Site-specific antibody drug conjugates for cancer therapy

Abstract

Antibody therapeutics have revolutionized the treatment of cancer over the past two decades. Antibodies that specifically bind tumor surface antigens can be effective therapeutics; however, many unmodified antibodies lack therapeutic activity. These antibodies can instead be applied successfully as guided missiles to deliver potent cytotoxic drugs in the form of antibody drug conjugates (ADCs). The success of ADCs is dependent on four factors--target antigen, antibody, linker, and payload. The field has made great progress in these areas, marked by the recent approval by the US Food and Drug Administration of two ADCs, brentuximab vedotin (Adcetris) and ado-trastuzumab emtansine (Kadcyla). However, the therapeutic window for many ADCs that are currently in pre-clinical or clinical development remains narrow and further improvements may be required to enhance the therapeutic potential of these ADCs. Production of ADCs is an area where improvement is needed because current methods yield heterogeneous mixtures that may include 0-8 drug species per antibody molecule. Site-specific conjugation has been recently shown to eliminate heterogeneity, improve conjugate stability, and increase the therapeutic window. Here, we review and describe various site-specific conjugation strategies that are currently used for the production of ADCs, including use of engineered cysteine residues, unnatural amino acids, and enzymatic conjugation through glycotransferases and transglutaminases. In addition, we also summarize differences among these methods and highlight critical considerations when building next-generation ADC therapeutics.

Keywords: THIOMAB; antibody drug conjugate; cytotoxic drug; internalization; linker; site-specific conjugation; tumor antigen.

Figure 1. ADCs expand the therapeutic window.
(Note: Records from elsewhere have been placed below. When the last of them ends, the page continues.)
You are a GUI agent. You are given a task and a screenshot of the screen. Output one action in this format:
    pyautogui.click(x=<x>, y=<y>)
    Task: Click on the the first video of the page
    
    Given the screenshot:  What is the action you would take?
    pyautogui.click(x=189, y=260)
ADC therapeutics can increase efficacy and decrease toxicity in comparison to traditional chemotherapeutic cancer treatments. Select delivery of drugs to cancer cells increases the percent of dosed drug reaching the tumor, thus lowering the minimum effective dose (MED). The maximum tolerated dose (MTD) is increased, as less drug reaches normal, non-target tissue due to targeted delivery by the antibody. Taken together, the therapeutic window is improved by the use of ADCs.

Figure 2. Delivery of cytotoxic drugs to cancer cells by ADCs. The monoclonal antibody component of an ADC selectively binds a cell-surface tumor antigen, resulting in internalization of the ADC-antigen complex through the process of receptor-mediated endocytosis. The ADC-antigen complex then traffics to lysosomal compartments and is degraded, releasing active cytotoxic drug inside the cell. Free drug causes cell death through either tubulin polymerization inhibition or DNA binding/damage depending on the drugs mechanism of action.
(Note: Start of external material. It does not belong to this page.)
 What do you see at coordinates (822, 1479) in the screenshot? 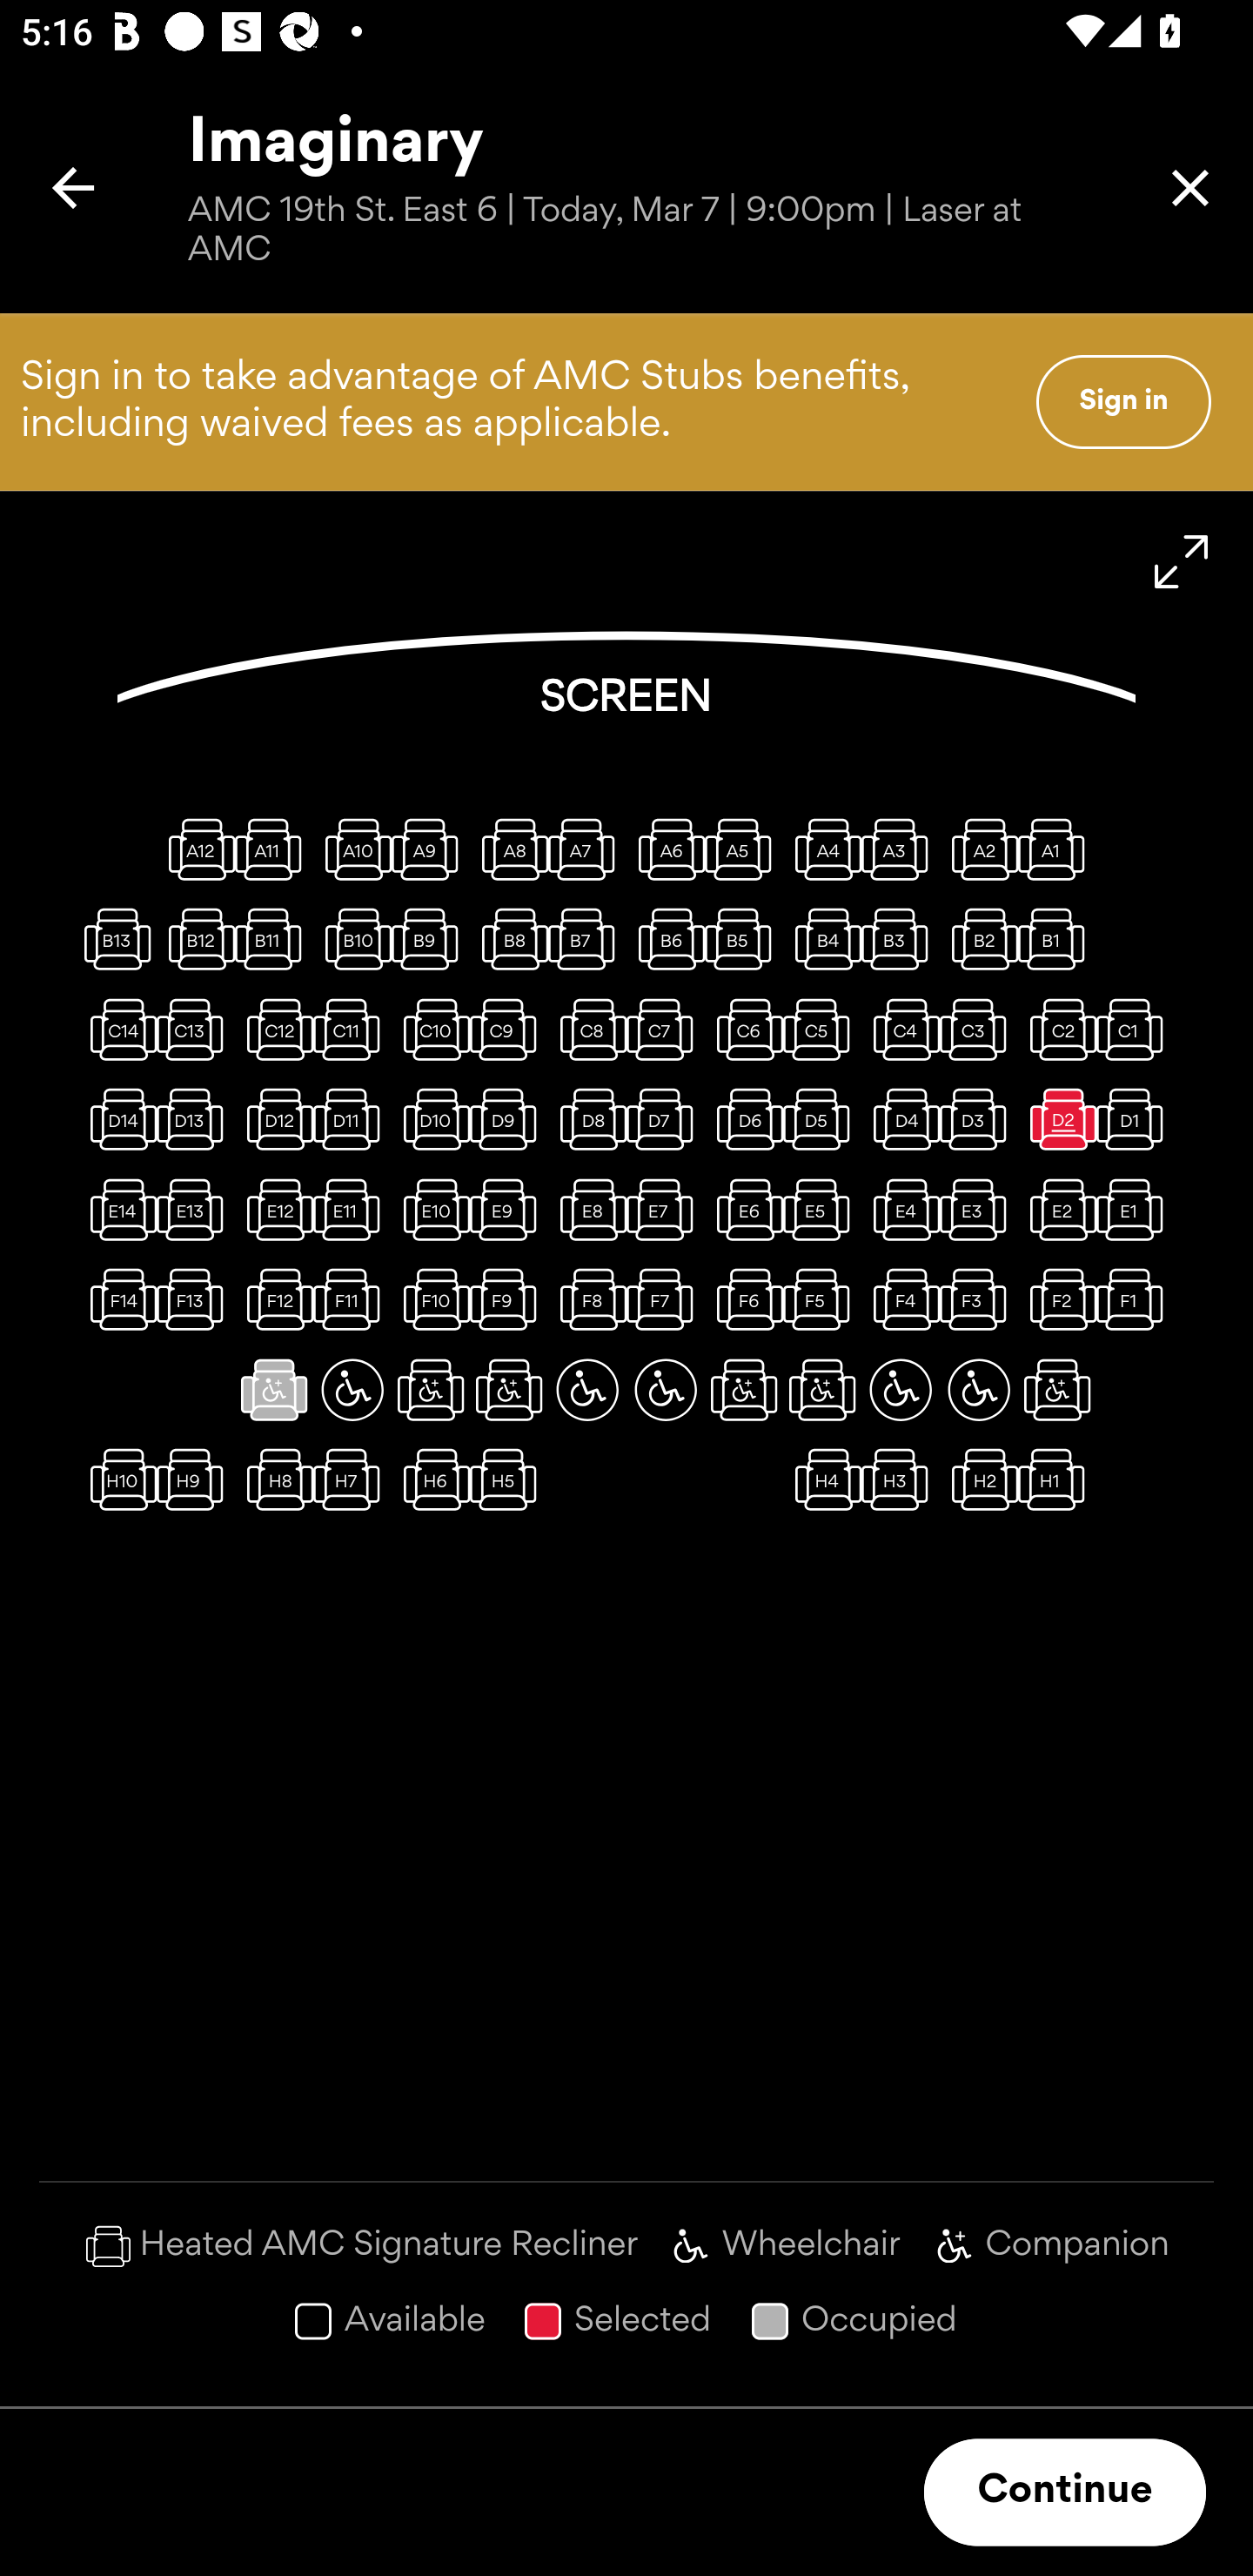
I see `H4, Regular seat, available` at bounding box center [822, 1479].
Figure 3. Critical factors that influence ADC therapeutics. ADCs consist of a cytotoxic drug conjugated to a monoclonal antibody bu means of a select linker. These components all affect ADC performance and their optimization is essential for development of successful conjugates.
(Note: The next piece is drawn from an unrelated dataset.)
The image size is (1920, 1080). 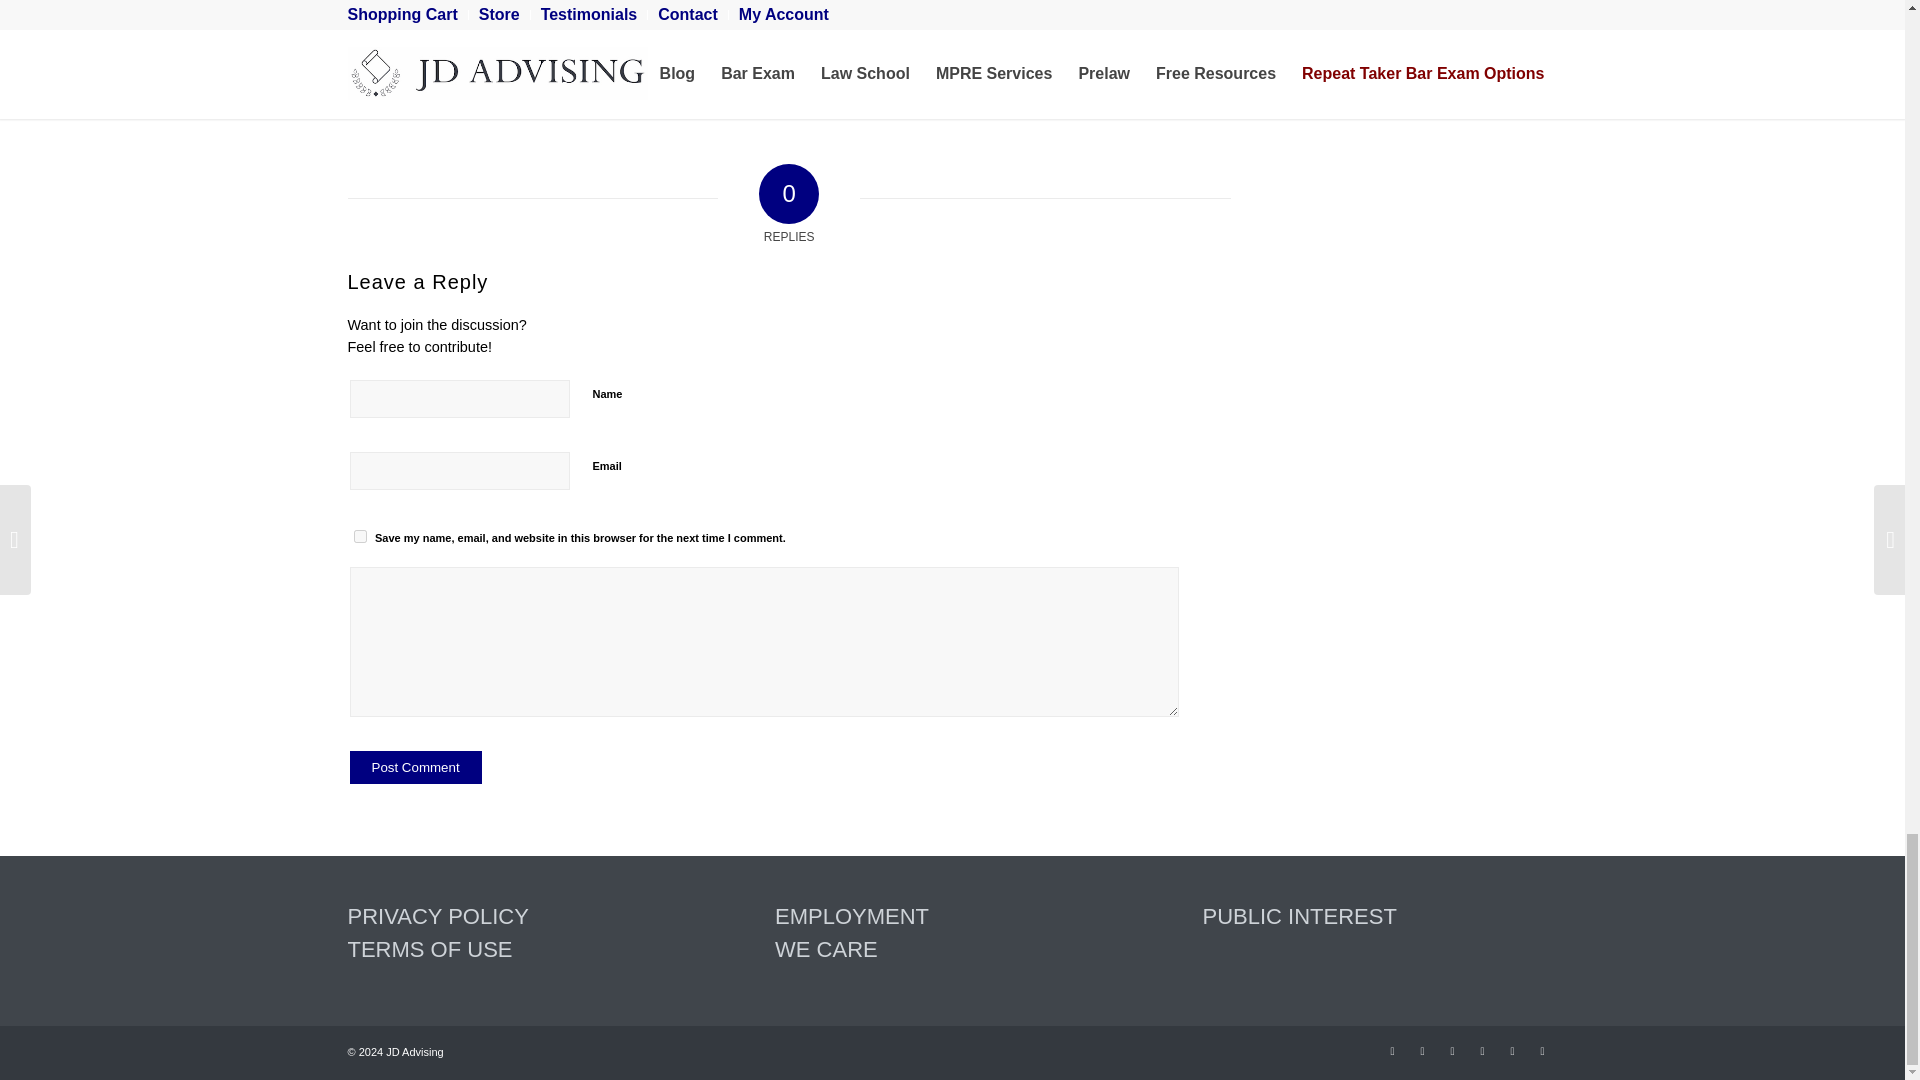 I want to click on Preparing for the Next Steps: Post-Bar Exam Checklist, so click(x=762, y=50).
Figure 4. ADC metabolism in vivo. The therapeutic window of an ADC depends on the optimization of the delicate balance between efficacy and toxicity. The desired effect of ADCs is the target-dependent killing of tumor cells expressing high levels of target antigen (A). Side effects can be caused by target-dependent toxicity and killing of normal cells expressing low levels of target antigen (B), or by target-independent toxicity caused by entry of free drug into normal cells (C). Free drug can be released by ADC catabolism or by unstable labile linkers in the plasma.

Figure 5. Conjugation methods for ADC development. ADC production using traditional conjugation through lysine residues or reduction of inter-chain disulfide bonds results in high heterogeneity in both drug to antibody ratio (DAR) and location of conjugation site. Site-specific conjugation greatly decreased this heterogeneity. (A) Lysine conjugation results in a DAR of 0–8 and potential conjugation at ~40 lysine residues/mAb. (B) Conjugation through reduced inter-chain disulfide bonds results in a DAR of 0–8 and potential conjugation at eight cysteine residues per mAb. (C) Site-specific conjugation utilizing two engineered cysteine residues results in a DAR of 0–2 and conjugation at two sites/mAb. DAR can be doubled by engineering four sites if desired. Data displayed in graphs were re-plotted from previous publications.^,,

Figure 6. Applications of site-specific antibody conjugates. The site-specific conjugation of molecules to monoclonal antibodies has a wide range of applications. Site-specific conjugation decreases conjugate heterogeneity and improves stability and function. A number of possible antibody conjugates are represented here and include antibody-drug conjugates (ADCs) for cancer treatment, radionuclide-antibody conjugates (RACs) for imaging, antibody-antibiotic conjugates (AACs) to fight infectious disease, and antibody fluorophore conjugates (AFCs) for imaging and detection.